Quase todos brincam comigo

“Por amor de Deus, parem com isso dentro da minha cabeça.”

(Fernando Pessoa)

Quase todos brincam comigo.

Eu sou.

Ouvindo aquela música sobre o colorido das pessoas.

Eu sou.

Aquelas que escondiam o seu colorido.

Eu sou.

Aquelas que ainda têm de esconder o seu colorido por medo, por temor.

A rua não é segura para o nosso colorido. Ouvi dizer que nós, os coloridos, ao darmos as mãos em público, temos uma atitude política.

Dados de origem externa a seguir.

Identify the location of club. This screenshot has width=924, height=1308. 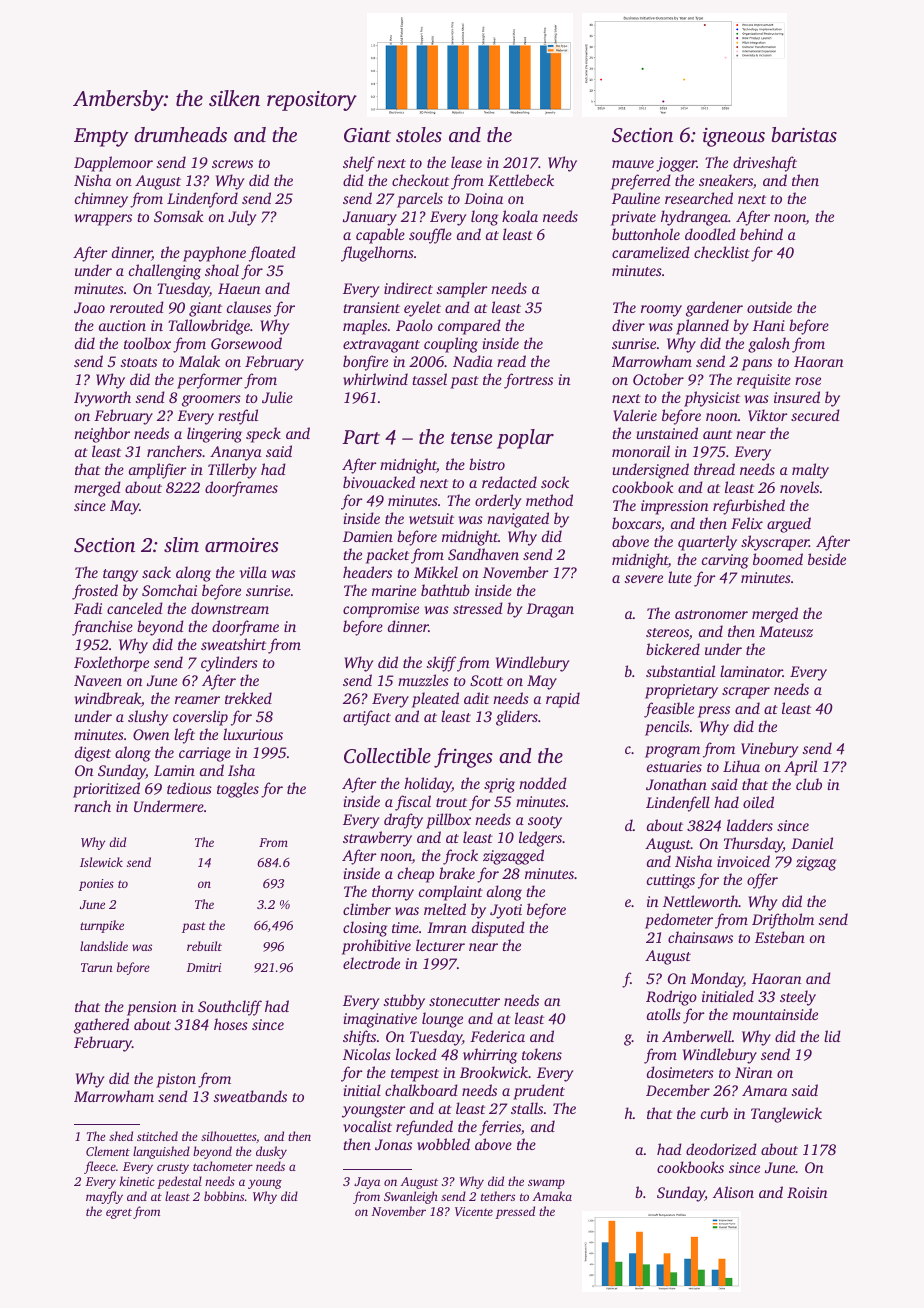
(809, 784).
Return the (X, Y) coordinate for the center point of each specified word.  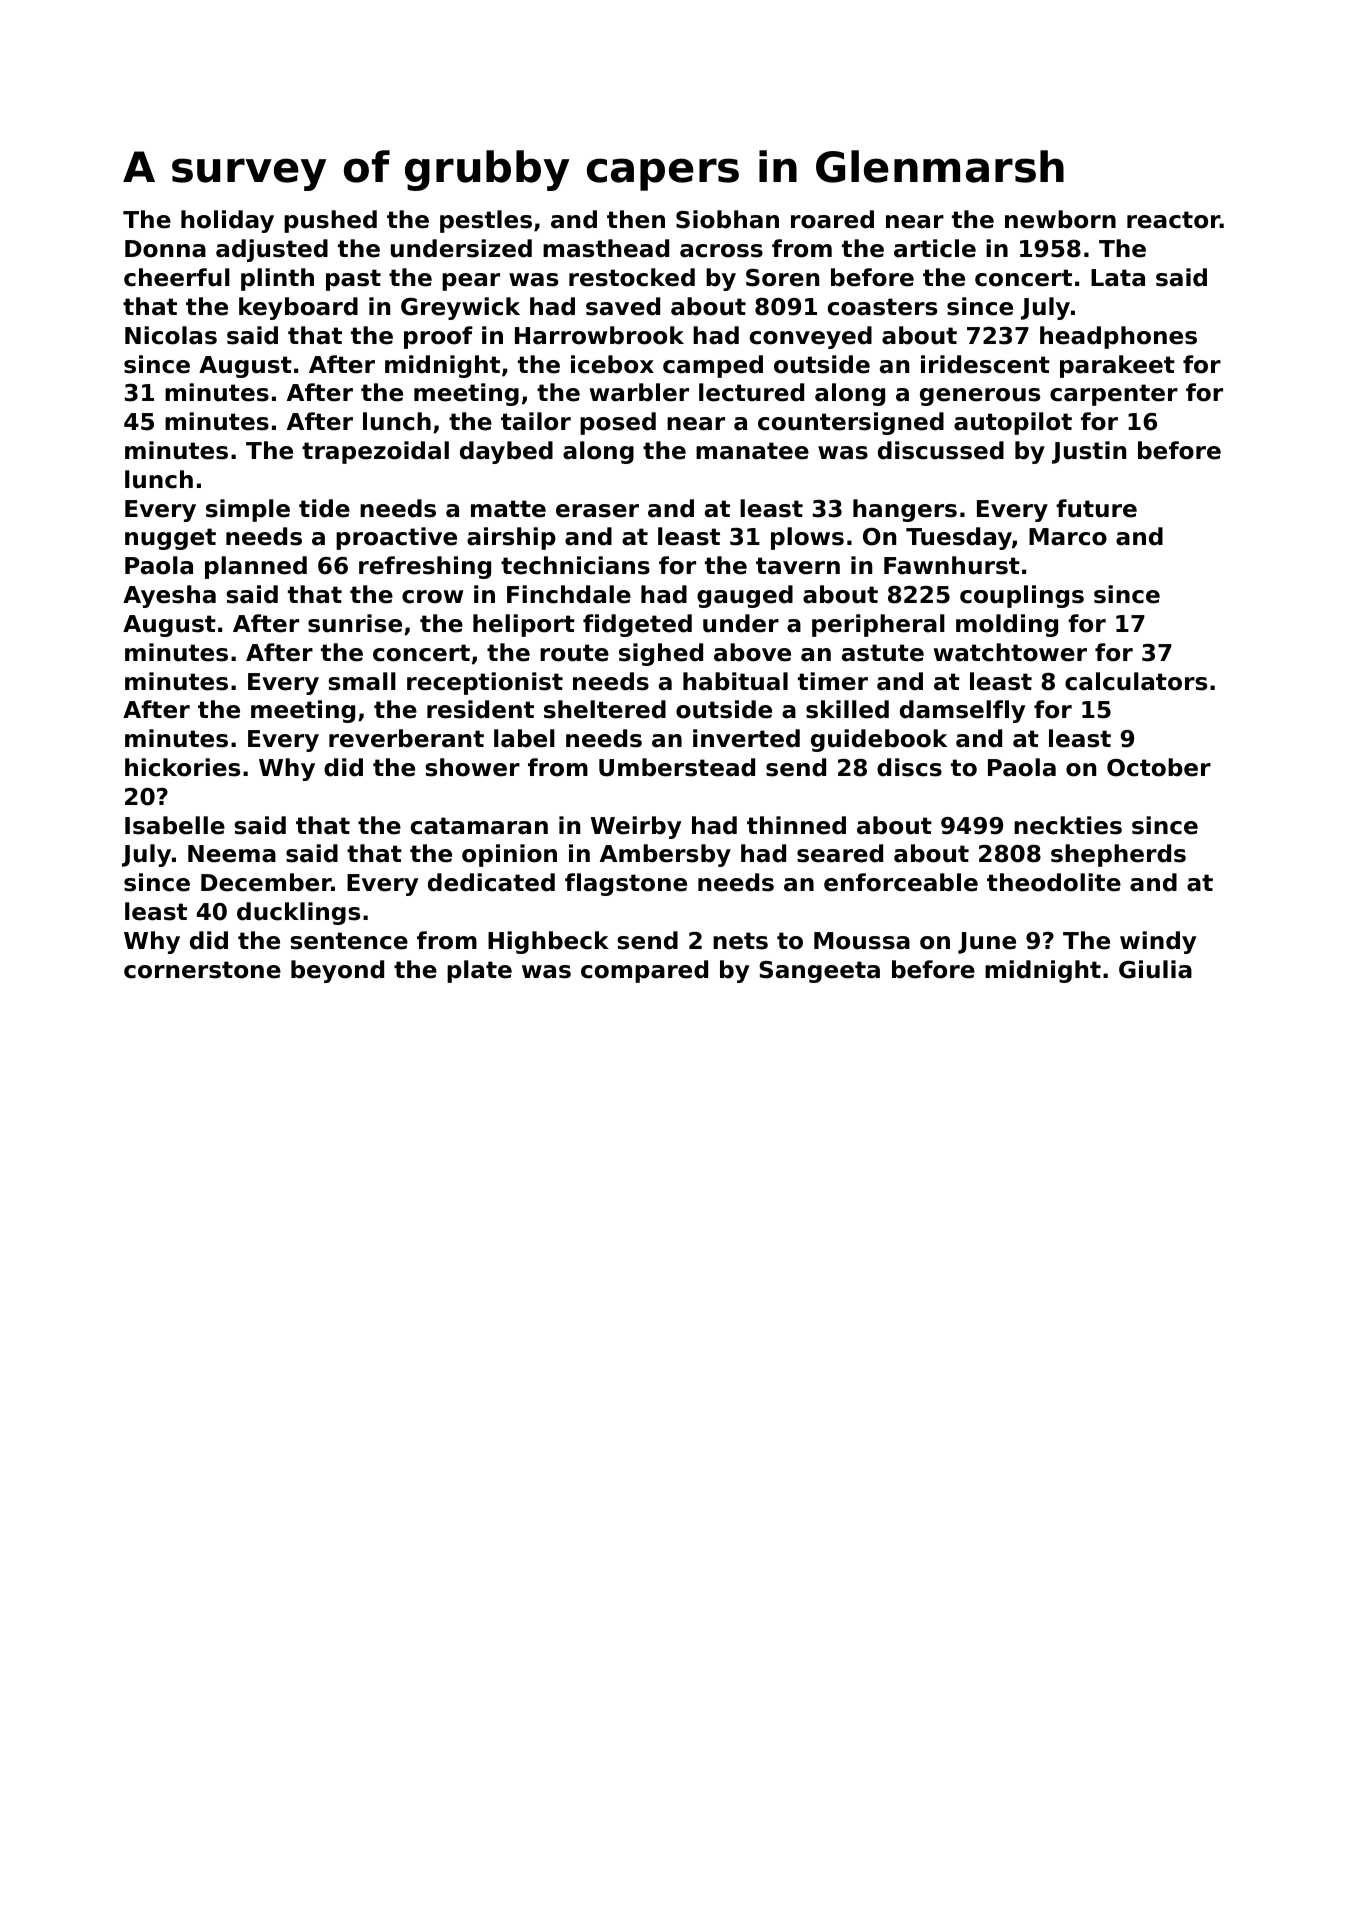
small (362, 681)
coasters (882, 307)
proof (438, 337)
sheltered (605, 709)
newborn (1060, 219)
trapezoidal (375, 452)
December (266, 882)
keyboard (298, 308)
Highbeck (548, 942)
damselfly (962, 711)
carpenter (1114, 395)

Quase ninguém se importa com a dor de estar por aí, pelos caminhos da vida, destingindo-se. Escondo-me. Escondemo-nos. E o rumo é sempre o da iminência da morte.

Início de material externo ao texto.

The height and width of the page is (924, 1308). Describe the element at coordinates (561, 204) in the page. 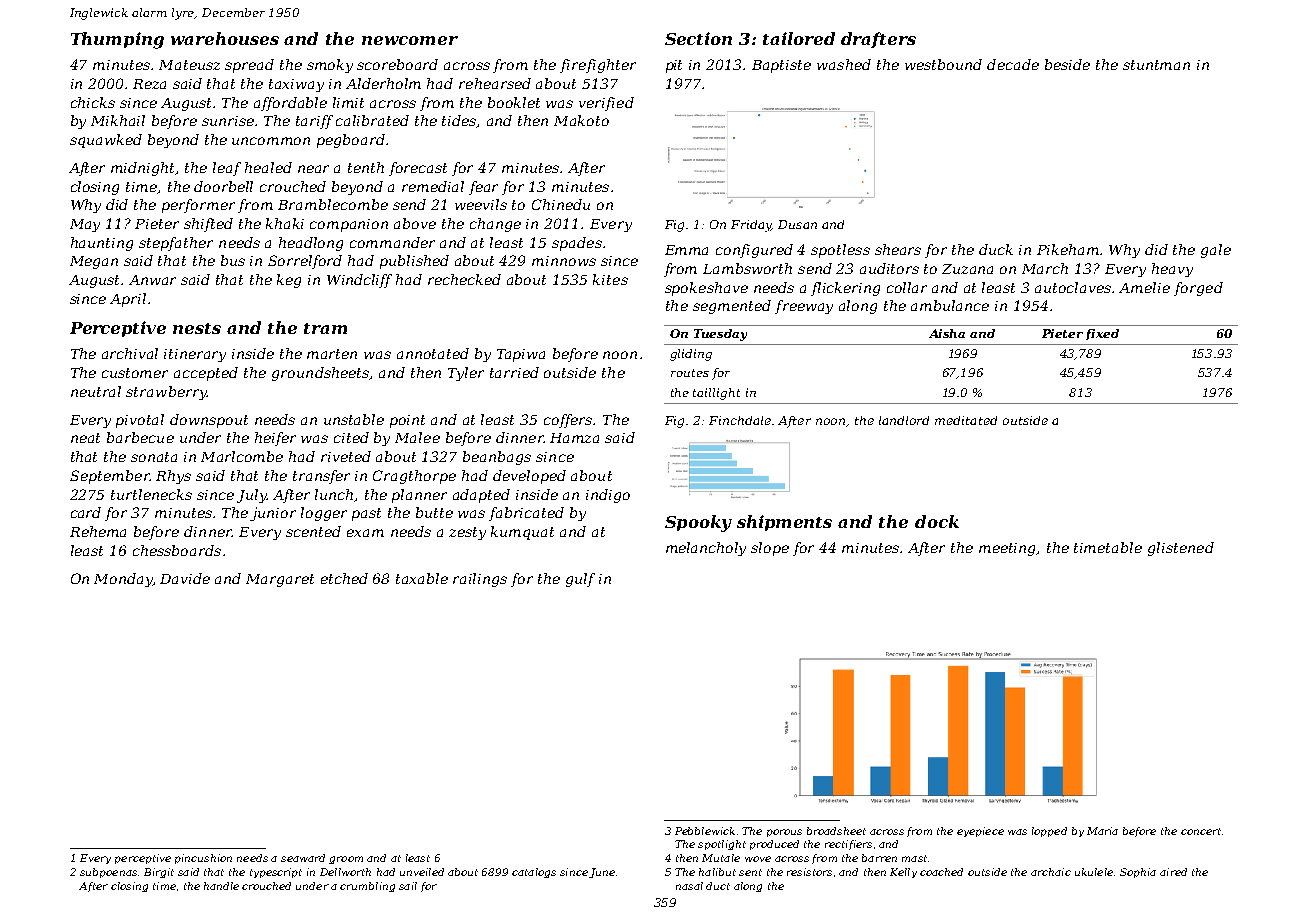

Quase todos brincam comigo.

Esse ter de limitar-se, de anular-se é a minha loucura (que é a nossa, a dos coloridos): trancado em um apartamento; roupas a lavar; louça a secar; poeira por sobre os móveis. Será que hoje, quando eu sair desse apartamento-claustro poderei ser mais cor, posso ter mais cor, poderia expressar a minha cor?

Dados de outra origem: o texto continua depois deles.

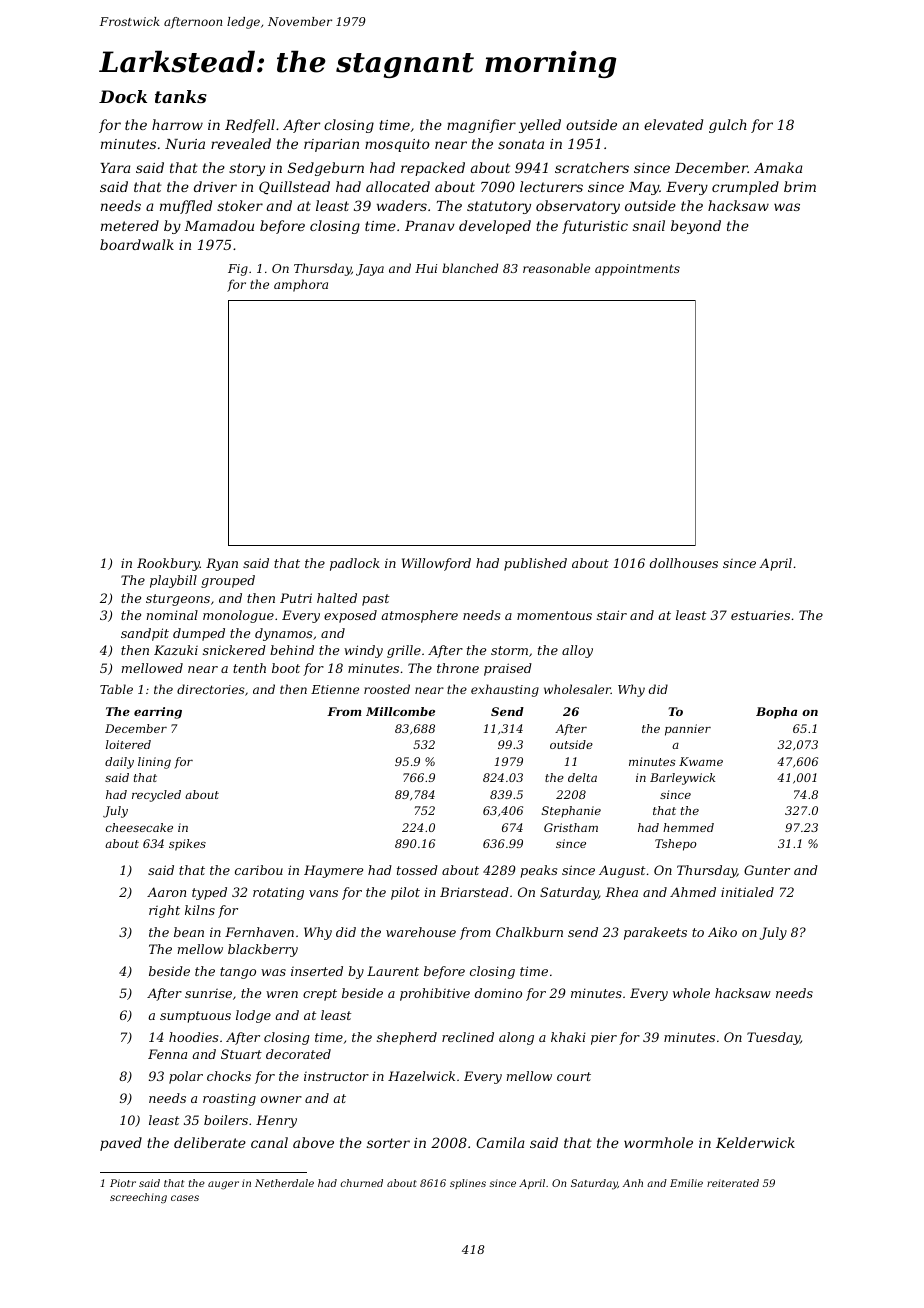 The image size is (924, 1308). Describe the element at coordinates (612, 615) in the document. I see `stair` at that location.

No cinema, sou vazio de cor. Na escola, querem-me acinzentar. No espaço público...

Quase todos brincam comigo como se eu fosse uma fruta apodrecida, um calçado furado.

Lágrima (uma) escorre, agora, por essa pele áspera, por esse nariz grande. Dirijo-me ao relicário que possuo em casa (São Sebastião, Santa Luzia, Iemanjá, Buda, Preta Velha) e peço ajuda para desanuviar o azedo das minhas palavras, para colorir o meu rosto cansado de furta cor. Peço para ser pluma e pedra ao mesmo tempo. Peço para que os que brincam comigo entenderem que isso não se chama brincadeira. Que isso faz com que eu me torne um pedaço morto de ser humano. Peço que cheguem visitas boas ao meu coração.

Quase todos brincam comigo, mas lutarei para ser um ancoradouro de cores.